Richard Lutz plunders the Christmas listings to find a gem of a movie on the box this week.
Let’s get past some masterpieces of pre-Yuletide garbage on tv such as The Christmas Heart, Mistletoe over Manhattan and The Real St Nick (and that’s only in single stream of gooey rubbish on one single channel).
Let’s get to a good film. And they come no better, in glorious post-war black and white, than The Lavender Hill Mob. (Thurs; Film4; 15.05)
This isn’t, by the way, the Coen Brothers hash of a re-make with Tom Hanks. No, this is the original 1951 model, the all British cast showing how there is fun in the wreckage and coaldust of London crawling away from the horror of the war.
And a nice cast it is too. Alec Guinness is a timid bank clerk called Holland who enlists Stanley Holloway, Sid James and Alfie Bass to steal gold bullion. The streets of London are empty, the skeletons of shattered buildings and ghostly building lots studding the city locations.
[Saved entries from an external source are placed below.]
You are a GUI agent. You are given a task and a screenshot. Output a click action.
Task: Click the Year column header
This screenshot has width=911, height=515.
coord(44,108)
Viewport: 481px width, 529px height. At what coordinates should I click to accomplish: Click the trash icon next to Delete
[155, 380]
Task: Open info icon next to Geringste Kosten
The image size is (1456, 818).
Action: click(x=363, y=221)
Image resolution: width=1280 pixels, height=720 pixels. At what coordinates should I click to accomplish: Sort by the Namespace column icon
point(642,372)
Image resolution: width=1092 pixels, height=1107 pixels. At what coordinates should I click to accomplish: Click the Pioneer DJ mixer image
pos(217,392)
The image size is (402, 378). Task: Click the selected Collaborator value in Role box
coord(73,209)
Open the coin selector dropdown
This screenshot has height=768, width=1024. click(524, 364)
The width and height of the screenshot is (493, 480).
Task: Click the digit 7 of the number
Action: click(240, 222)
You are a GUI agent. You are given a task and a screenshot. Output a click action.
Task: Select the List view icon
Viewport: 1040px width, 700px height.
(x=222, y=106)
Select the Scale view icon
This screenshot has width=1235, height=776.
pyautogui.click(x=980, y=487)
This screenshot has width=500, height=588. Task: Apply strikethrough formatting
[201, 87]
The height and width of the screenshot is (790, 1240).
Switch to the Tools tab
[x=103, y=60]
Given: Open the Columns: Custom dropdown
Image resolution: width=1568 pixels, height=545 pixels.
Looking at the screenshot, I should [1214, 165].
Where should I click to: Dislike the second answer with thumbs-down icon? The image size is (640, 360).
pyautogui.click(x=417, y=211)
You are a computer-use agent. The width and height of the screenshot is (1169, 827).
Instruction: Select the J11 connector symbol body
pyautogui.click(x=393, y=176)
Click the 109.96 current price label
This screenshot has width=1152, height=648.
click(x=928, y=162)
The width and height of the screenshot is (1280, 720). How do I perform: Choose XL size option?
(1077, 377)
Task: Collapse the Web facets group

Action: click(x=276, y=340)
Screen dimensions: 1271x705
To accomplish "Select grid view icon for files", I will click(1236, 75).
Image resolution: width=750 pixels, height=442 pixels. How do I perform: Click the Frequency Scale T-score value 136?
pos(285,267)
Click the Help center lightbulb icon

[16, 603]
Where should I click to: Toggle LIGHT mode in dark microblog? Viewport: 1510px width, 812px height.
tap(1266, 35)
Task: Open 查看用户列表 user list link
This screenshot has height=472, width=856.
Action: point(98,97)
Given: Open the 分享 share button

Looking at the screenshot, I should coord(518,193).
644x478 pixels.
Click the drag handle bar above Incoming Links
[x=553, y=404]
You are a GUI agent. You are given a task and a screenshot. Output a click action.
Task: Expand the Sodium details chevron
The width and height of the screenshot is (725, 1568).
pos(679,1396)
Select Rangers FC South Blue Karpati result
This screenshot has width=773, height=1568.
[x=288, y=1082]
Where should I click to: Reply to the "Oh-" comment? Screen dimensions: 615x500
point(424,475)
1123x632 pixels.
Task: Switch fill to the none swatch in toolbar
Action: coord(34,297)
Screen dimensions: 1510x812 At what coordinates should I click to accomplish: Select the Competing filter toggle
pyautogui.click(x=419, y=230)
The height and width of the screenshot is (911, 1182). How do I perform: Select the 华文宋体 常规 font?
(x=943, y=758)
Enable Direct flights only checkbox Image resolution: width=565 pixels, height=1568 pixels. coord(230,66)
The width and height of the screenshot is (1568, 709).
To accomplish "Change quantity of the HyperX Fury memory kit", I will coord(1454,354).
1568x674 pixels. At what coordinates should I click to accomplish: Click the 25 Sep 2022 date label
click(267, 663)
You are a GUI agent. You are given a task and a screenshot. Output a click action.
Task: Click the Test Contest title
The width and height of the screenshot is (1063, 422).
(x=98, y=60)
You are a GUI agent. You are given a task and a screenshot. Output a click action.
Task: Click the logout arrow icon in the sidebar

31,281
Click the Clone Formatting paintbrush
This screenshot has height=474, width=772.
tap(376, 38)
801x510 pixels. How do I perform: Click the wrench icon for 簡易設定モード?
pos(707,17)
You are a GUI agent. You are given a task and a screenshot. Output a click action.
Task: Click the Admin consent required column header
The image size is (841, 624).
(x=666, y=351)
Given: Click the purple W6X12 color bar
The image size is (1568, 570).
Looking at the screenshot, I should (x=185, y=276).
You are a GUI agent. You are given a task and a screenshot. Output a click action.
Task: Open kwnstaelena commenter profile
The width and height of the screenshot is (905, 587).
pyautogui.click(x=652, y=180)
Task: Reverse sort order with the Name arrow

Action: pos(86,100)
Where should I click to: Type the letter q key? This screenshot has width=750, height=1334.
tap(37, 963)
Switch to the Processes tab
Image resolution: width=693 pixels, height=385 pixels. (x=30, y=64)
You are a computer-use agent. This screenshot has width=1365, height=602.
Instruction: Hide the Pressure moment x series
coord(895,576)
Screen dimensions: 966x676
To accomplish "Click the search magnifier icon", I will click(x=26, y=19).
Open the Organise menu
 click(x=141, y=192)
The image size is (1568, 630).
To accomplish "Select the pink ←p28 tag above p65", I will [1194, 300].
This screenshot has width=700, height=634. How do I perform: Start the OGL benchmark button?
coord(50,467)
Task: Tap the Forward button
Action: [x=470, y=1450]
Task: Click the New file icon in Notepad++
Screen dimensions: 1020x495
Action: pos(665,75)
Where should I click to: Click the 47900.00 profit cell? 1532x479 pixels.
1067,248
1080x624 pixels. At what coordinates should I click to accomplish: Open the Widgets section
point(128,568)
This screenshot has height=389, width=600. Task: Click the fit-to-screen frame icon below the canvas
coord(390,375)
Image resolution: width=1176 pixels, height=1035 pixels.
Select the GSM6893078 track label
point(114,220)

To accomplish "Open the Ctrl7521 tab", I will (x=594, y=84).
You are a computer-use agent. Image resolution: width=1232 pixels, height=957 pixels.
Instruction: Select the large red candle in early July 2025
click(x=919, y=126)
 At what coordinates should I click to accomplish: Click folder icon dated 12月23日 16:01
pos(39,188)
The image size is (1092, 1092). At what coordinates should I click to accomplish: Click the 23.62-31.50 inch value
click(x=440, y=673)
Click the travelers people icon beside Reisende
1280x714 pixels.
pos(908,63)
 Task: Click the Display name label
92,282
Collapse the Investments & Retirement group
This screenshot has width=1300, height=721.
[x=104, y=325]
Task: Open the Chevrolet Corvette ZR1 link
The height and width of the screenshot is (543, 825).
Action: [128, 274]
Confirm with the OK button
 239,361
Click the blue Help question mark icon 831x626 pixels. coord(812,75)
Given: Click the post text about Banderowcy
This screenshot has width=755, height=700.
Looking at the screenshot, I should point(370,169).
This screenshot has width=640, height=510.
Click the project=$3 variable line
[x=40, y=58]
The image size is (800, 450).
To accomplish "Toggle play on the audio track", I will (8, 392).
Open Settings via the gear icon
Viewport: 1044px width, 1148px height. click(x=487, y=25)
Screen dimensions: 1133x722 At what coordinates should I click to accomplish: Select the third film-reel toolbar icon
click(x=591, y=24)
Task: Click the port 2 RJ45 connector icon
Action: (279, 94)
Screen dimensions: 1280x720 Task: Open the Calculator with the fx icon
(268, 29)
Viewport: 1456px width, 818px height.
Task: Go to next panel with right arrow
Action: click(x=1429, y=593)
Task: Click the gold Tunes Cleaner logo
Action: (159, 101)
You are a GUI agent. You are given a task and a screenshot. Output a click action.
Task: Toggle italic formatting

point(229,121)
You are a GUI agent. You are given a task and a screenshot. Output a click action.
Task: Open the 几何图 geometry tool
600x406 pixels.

Do Guiness and pals succeed? Well (spoiler alert) no. Because Ealing Studios realised if the bumbling bad guys don’t get nicked, the film would not get an American release. And that would blow a hole in profits.
But who cares? The plot, though fun, reveals a little episode in British film history. Director Chatles Crichton wanted an iota of realism so Ealing contacted the Bank of Engand which devised the bullion robbery. What you see on screen i is what bank bosses felt was a crime that would work.
Nice…maybe Hollywood could do that today and ask RBS or Lloyds thieves how too get rich by stealing from you and me.
There is an early film appearance for future tough guy Robert Shaw. And a cute hello from ingenue Audrey Hepburn who, in 1951, was noticed by Guinness who had her deposited in the comedy as a walk-on South American nightclub dancer.
it is all jolly stuff. Slap it on the hard drive and play it on a rainy day to see how Crichton and writer T.E.B. Clarke structured comedy without sex, CGI, toilet jokes or manic boom-boom punchlines.